Printed From: IdeaBlade
Category: DevForce
Forum Name: DevForce Classic
Forum Discription: For .NET 2.0
URL: http://www.ideablade.com/forum/forum_posts.asp?TID=510
Printed Date: 13-Apr-2026 at 4:20am


Topic: PocketPC support
Posted By: dynocomp
Subject: PocketPC support
Date Posted: 18-Oct-2007 at 12:44pm

My company uses the Pocket PC extensively for bar code scanning.  We are about to write a line of programs for the Pocket PC.  How can I make use of DevForce for PocketPC development.  Would it be worth it?  Thanks.

DP



Replies:
Posted By: Linguinut
Date Posted: 18-Oct-2007 at 1:25pm
DevForce does not directly work on PocketPCs.  The necessary remoting functionality is not supported in that environment.  If you have a web server available, one potential workaround is to setup various web services with DevForce on the backend web server.  You could write your mobile apps to interact with the web services.


Posted By: alex22
Date Posted: 06-Nov-2007 at 7:23pm
have a look
Remoting on Pocket PC
http://www.dotnetremoting.com - www.dotnetremoting.com
faster than webservices by 10-20 times


Posted By: davidklitzke
Date Posted: 07-Nov-2007 at 10:49am

We are looking at the Compact Framework remoting issue for one of our our 4.x releases (based on .NET 3.5 and the LINQ to Entities stack) in mid 2008 and were thinking of using WCF for Compact Framework.  We may also look at DotNetRemoting at that same time.

You may be interested in knowing that we already do perform custom serialization in our 3.x product, for performance reasons.  We have looked at the DotNetRemoting fast serialization product, and our initial analysis was that it has too many requirements that we cannot easily meet. ( avoiding public properties only, no interfaces, etc)



Posted By: alex22
Date Posted: 13-Nov-2007 at 4:58pm

These two statements (avoiding public properties only, no interfaces,) are not correct
Perhaps you are refereeing to the old product FastSerializer

The new product Serialization Studio does not have such limitations.

You can use private members, it is up to you.

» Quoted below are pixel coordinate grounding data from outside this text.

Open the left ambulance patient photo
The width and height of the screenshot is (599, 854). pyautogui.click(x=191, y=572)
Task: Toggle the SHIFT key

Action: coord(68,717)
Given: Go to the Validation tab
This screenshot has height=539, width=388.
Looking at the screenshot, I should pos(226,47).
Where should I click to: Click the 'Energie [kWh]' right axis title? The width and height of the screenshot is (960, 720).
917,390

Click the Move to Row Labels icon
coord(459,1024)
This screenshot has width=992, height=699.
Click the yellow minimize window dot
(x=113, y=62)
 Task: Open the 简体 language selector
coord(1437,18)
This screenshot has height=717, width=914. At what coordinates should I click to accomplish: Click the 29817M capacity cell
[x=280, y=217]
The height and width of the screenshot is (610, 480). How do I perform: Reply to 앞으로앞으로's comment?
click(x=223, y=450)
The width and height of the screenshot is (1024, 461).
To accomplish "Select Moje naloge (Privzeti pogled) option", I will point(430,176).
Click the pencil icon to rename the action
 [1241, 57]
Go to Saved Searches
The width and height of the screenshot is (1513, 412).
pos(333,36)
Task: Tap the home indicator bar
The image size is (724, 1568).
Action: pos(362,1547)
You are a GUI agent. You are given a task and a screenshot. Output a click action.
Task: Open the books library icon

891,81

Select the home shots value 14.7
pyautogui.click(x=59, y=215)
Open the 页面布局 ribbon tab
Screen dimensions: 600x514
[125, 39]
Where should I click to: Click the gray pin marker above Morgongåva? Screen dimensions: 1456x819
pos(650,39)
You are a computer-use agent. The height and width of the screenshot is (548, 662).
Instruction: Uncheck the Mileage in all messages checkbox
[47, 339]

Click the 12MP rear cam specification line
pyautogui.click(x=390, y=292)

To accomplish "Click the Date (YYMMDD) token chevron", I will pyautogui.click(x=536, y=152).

But if you want these members to serialize 50 times faster than binary formatter, you have to declare them public.

No limitations on the interfaces either.

 

public interface MyInter

{

        int MyInt { get;set;}

}

 

public class Class2 : MyInter

{

   private string PrivString;

   private int _int2;

 

   public int MyInt

   {

            get

            {

                return _int2;

            }

            set

            {

                _int2 = value;

            }

   }

}

 

The class above can be perfectly serialized by the Serialization Studio.